*** Opening PROVIDED RECORDS ***

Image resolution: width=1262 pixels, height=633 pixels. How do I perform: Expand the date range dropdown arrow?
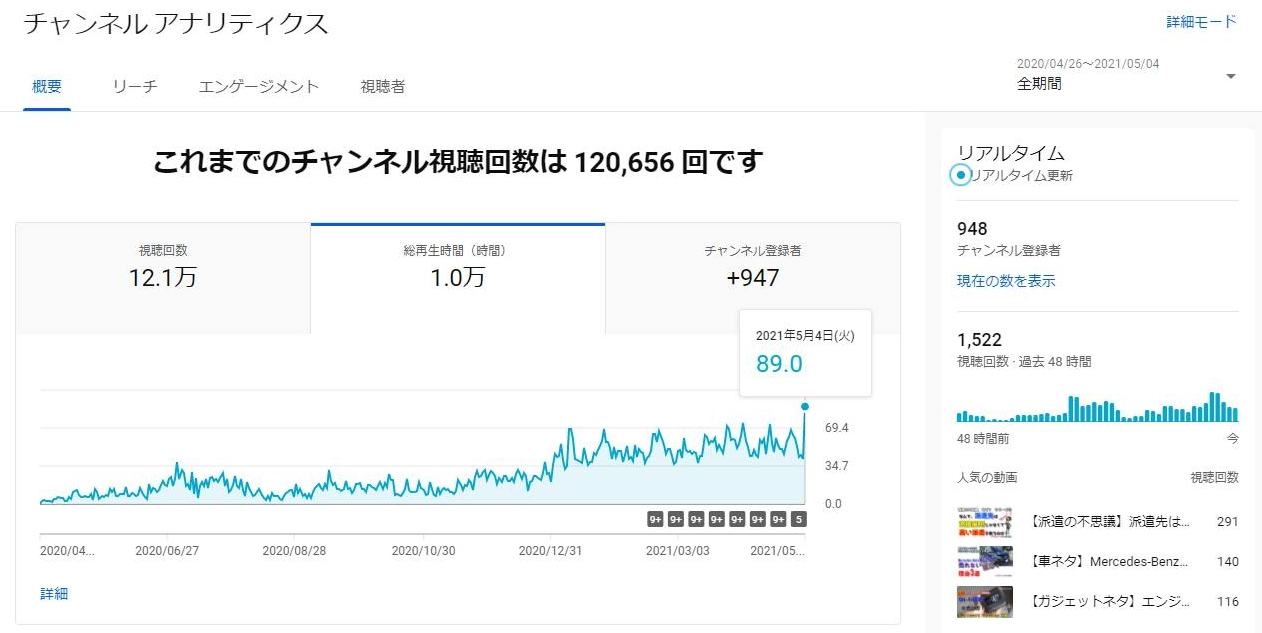click(1231, 77)
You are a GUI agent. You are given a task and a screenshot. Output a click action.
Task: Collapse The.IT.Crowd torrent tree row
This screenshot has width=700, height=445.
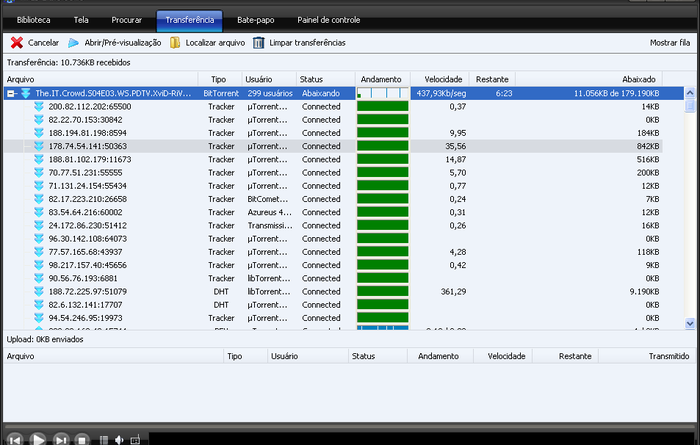(x=11, y=93)
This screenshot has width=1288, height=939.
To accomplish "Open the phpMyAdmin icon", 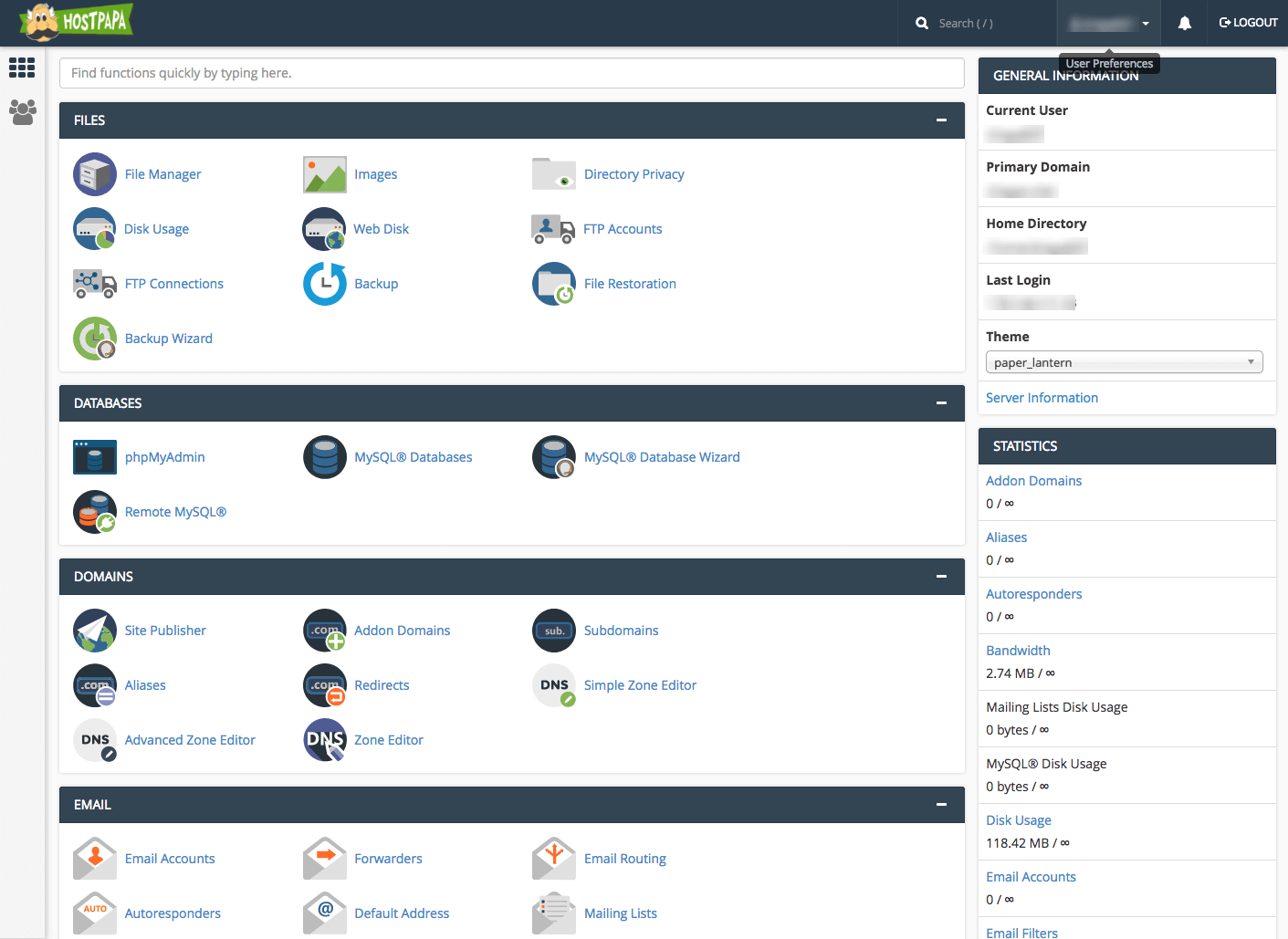I will (x=95, y=457).
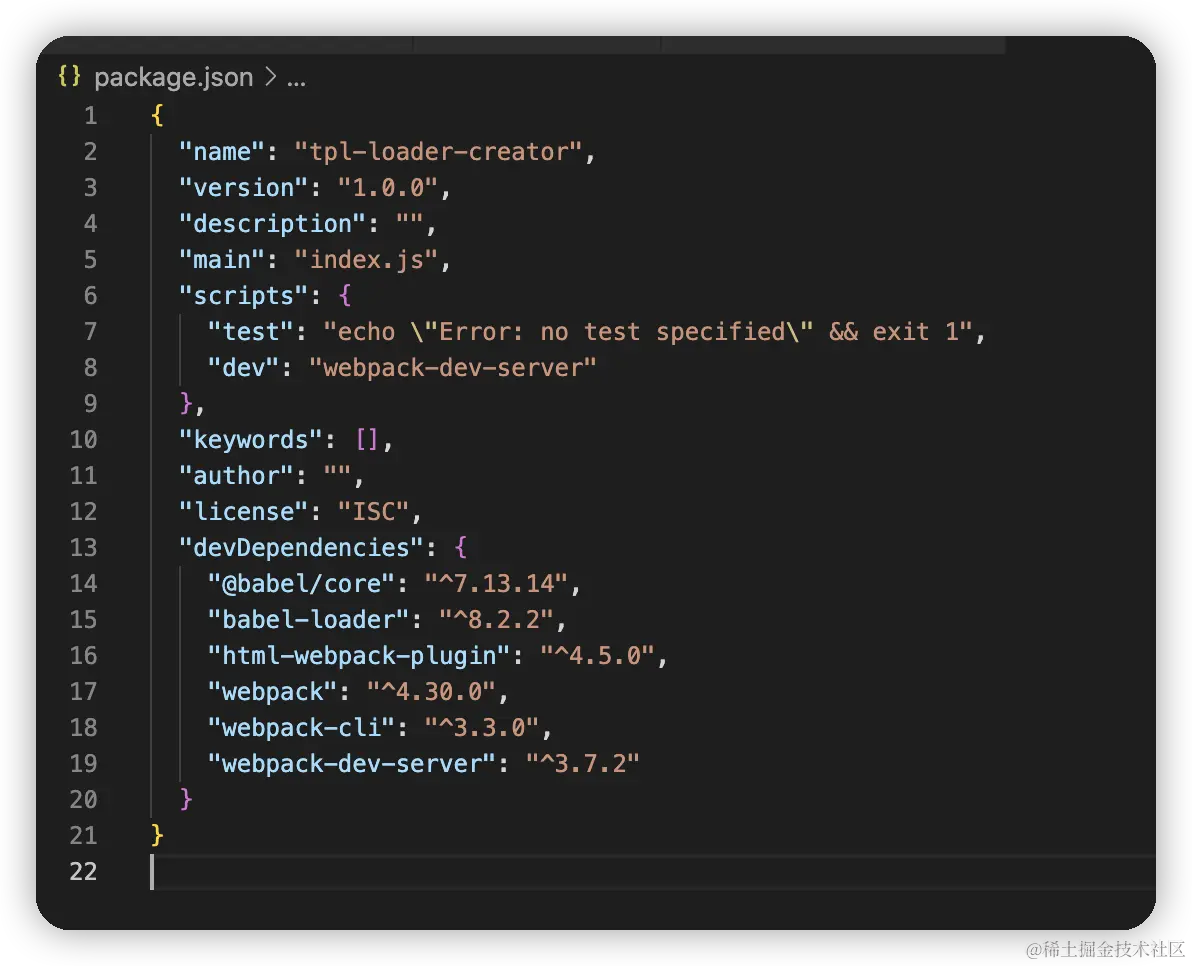Click the breadcrumb ellipsis symbol

coord(296,79)
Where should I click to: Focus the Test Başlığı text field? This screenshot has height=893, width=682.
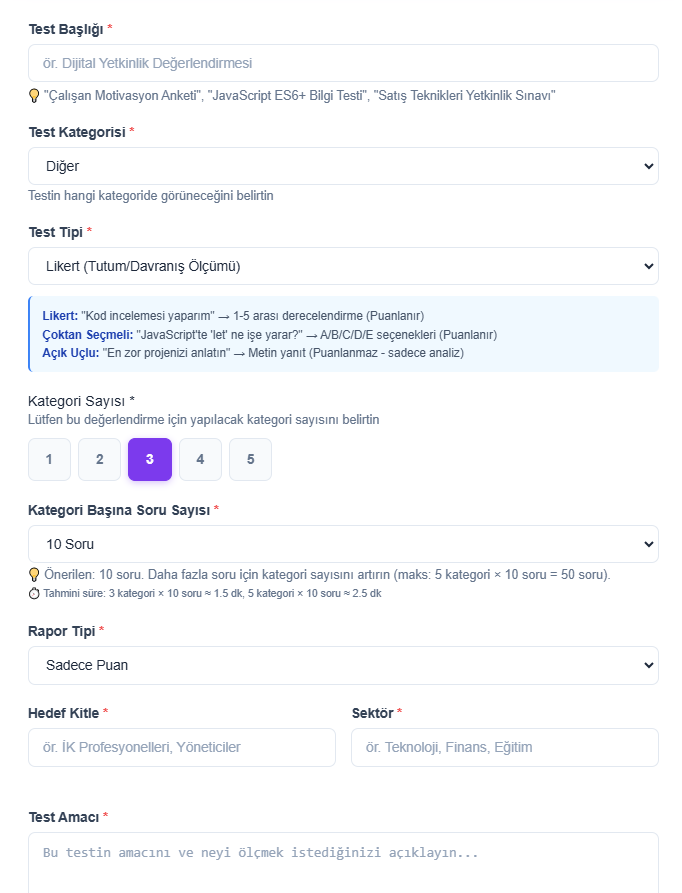click(x=343, y=63)
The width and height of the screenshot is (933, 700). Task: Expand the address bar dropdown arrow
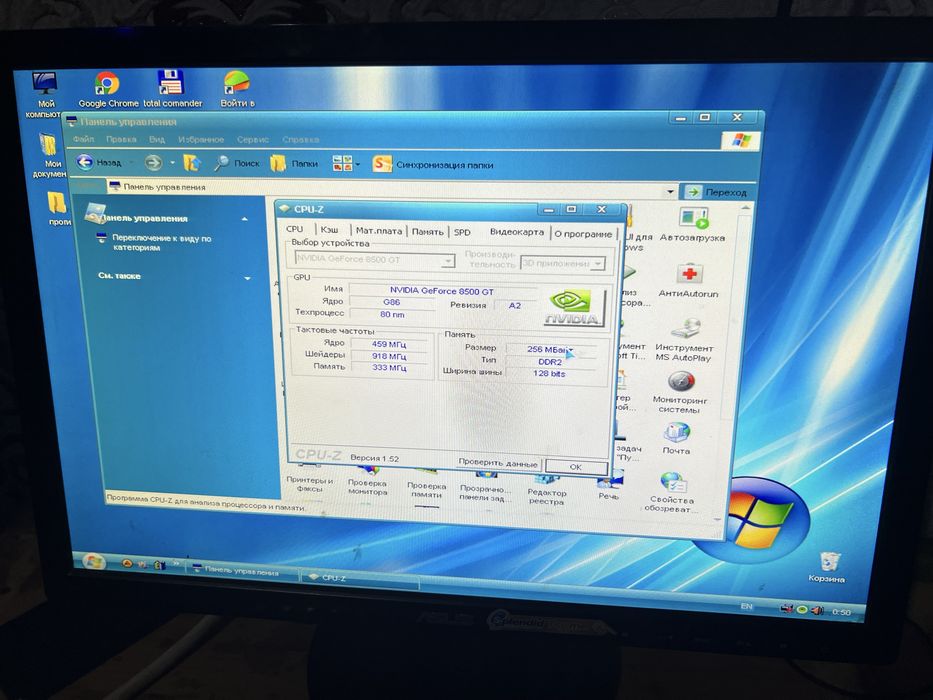pyautogui.click(x=670, y=192)
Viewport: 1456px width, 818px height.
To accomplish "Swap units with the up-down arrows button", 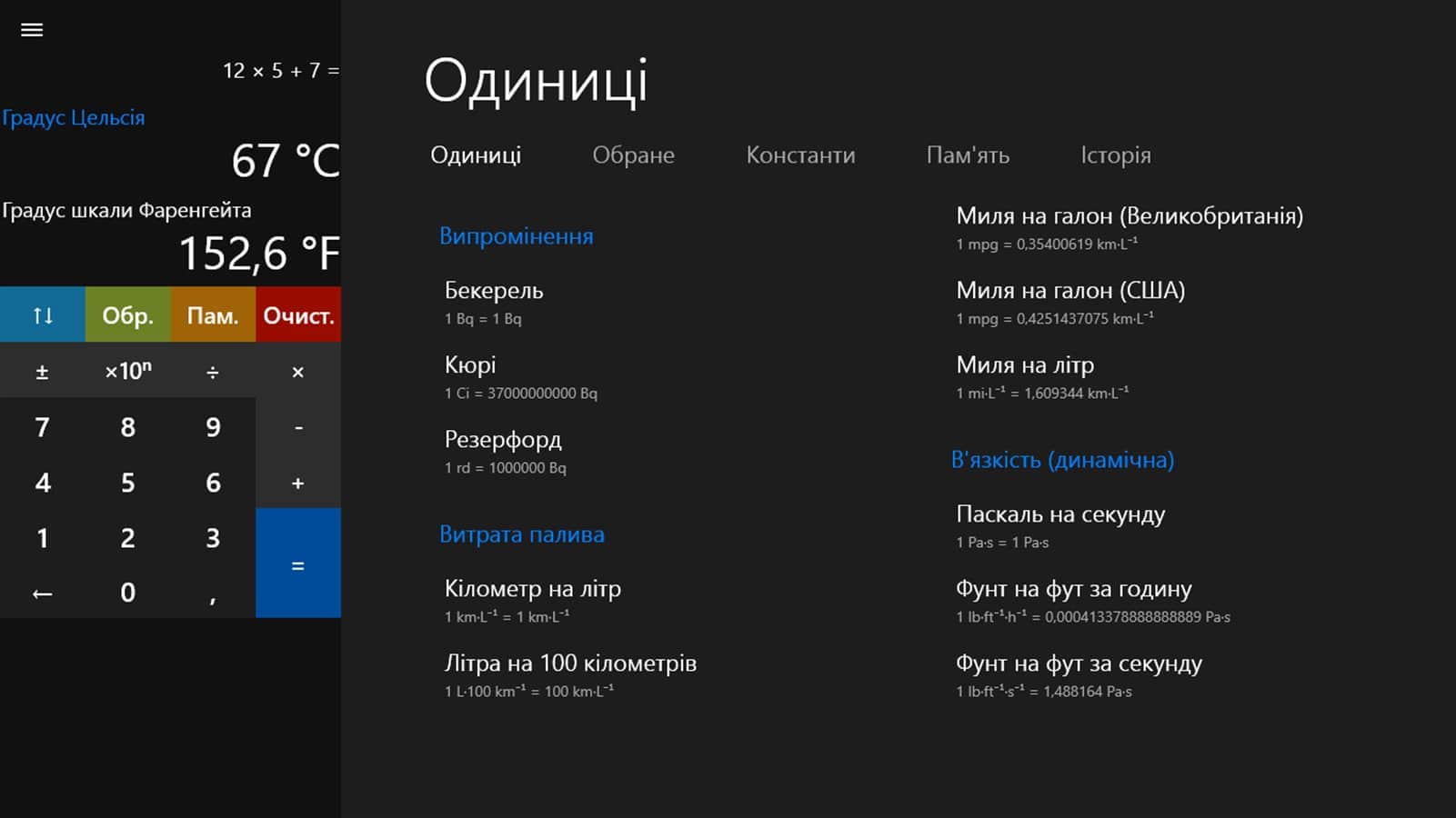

*** Closing PROVIDED RECORDS ***

INSTRUCTIONS TO FOLLOW :: Starting at the line containing "Viewport: 1456px width, 818px height.", output every remaining line of the records above exactly, the last one included. Nothing else belongs in the output, and no pictures either.

WRITTEN RESPONSE ::
Viewport: 1456px width, 818px height.
To accomplish "Swap units with the up-down arrows button", 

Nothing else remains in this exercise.